One of the centers of the Assyrian diaspora in the USA. The first Assyrians in Chicago in the 1890s were young men who had attended American mission schools in Urmia, Persia. By 1924, the population was reported to be 2,327; this reflected immigration after the displacement of Assyrians from Persia and Hakkari after World War I. The main Assyrian church was the Carter Memorial Presbyterian Church, but other Protestant denominations, as well as the Chaldean Syrian Church and the Ch. of E., were also represented. Newer immigrants, in considerable numbers since the 1950s, have been from Iraq, and Assyrians of Iraqi origin now predominate in the community. The patriarchatal see of the Church of the East was in Chicago 1940–54 (under Mar Eshai Shemʿon) and is so again since 1976 under Mar Denḥa IV. The 1990 census numbered Assyrians in Chicago at 13,387.
See Fig. 33.
- M. C. Sengstock, Chaldeans in Chicago (2005).
- V. Shoumanov, Images of America: Assyrians in Chicago (2001).
- D. Wolk, ‘Assyrians’, in Encyclopedia of Chicago, ed. J. R. Grossman et al. (2004), 86. (also at http://www.encyclopedia.chicagohistory.org/pages/86.html)
How to Cite This Entry
Footnote Style Citation with Date:
James F. Coakley , “Chicago,” in Gorgias Encyclopedic Dictionary of the Syriac Heritage: Electronic Edition, edited by Sebastian P. Brock, Aaron M. Butts, George A. Kiraz and Lucas Van Rompay (Gorgias Press, 2011; online ed. Beth Mardutho, 2018), https://gedsh.bethmardutho.org/Chicago.

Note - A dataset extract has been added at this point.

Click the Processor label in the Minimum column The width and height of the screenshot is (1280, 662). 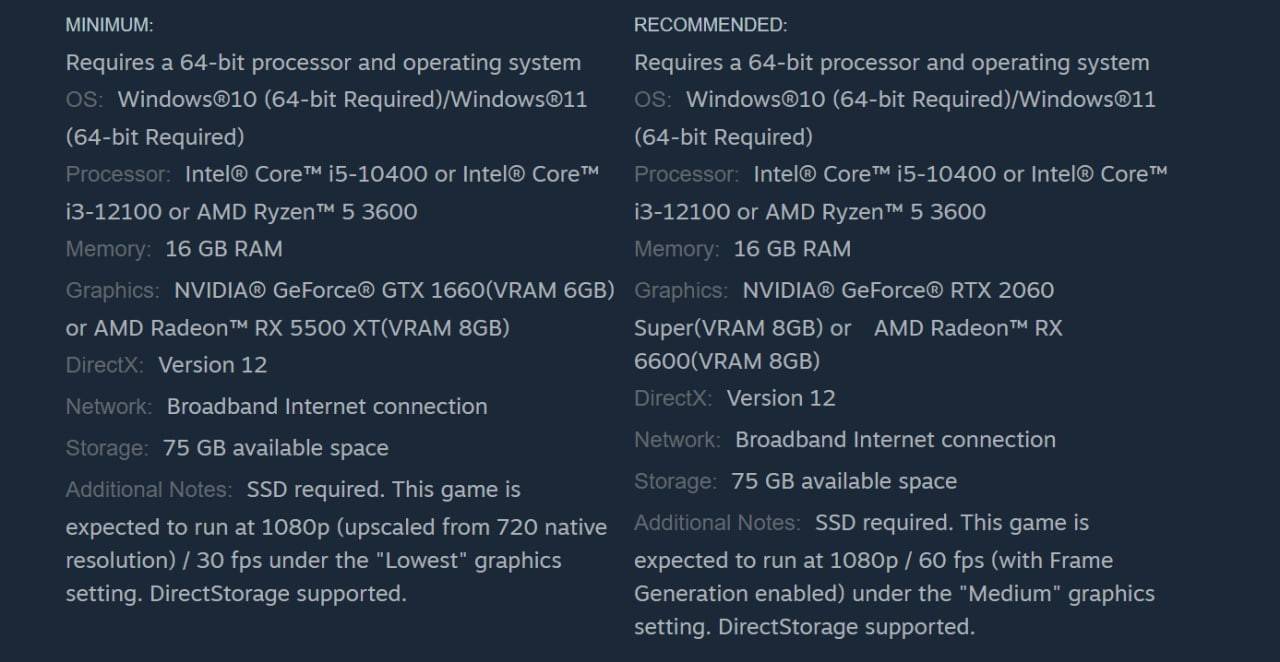click(x=118, y=175)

Bibliography Entry Citation:
Coakley, James F. “Chicago.” In Gorgias Encyclopedic Dictionary of the Syriac Heritage: Electronic Edition. Edited by Sebastian P. Brock, Aaron M. Butts, George A. Kiraz and Lucas Van Rompay. Digital edition prepared by David Michelson, Ute Possekel, and Daniel L. Schwartz. Gorgias Press, 2011; online ed. Beth Mardutho, 2018. https://gedsh.bethmardutho.org/Chicago.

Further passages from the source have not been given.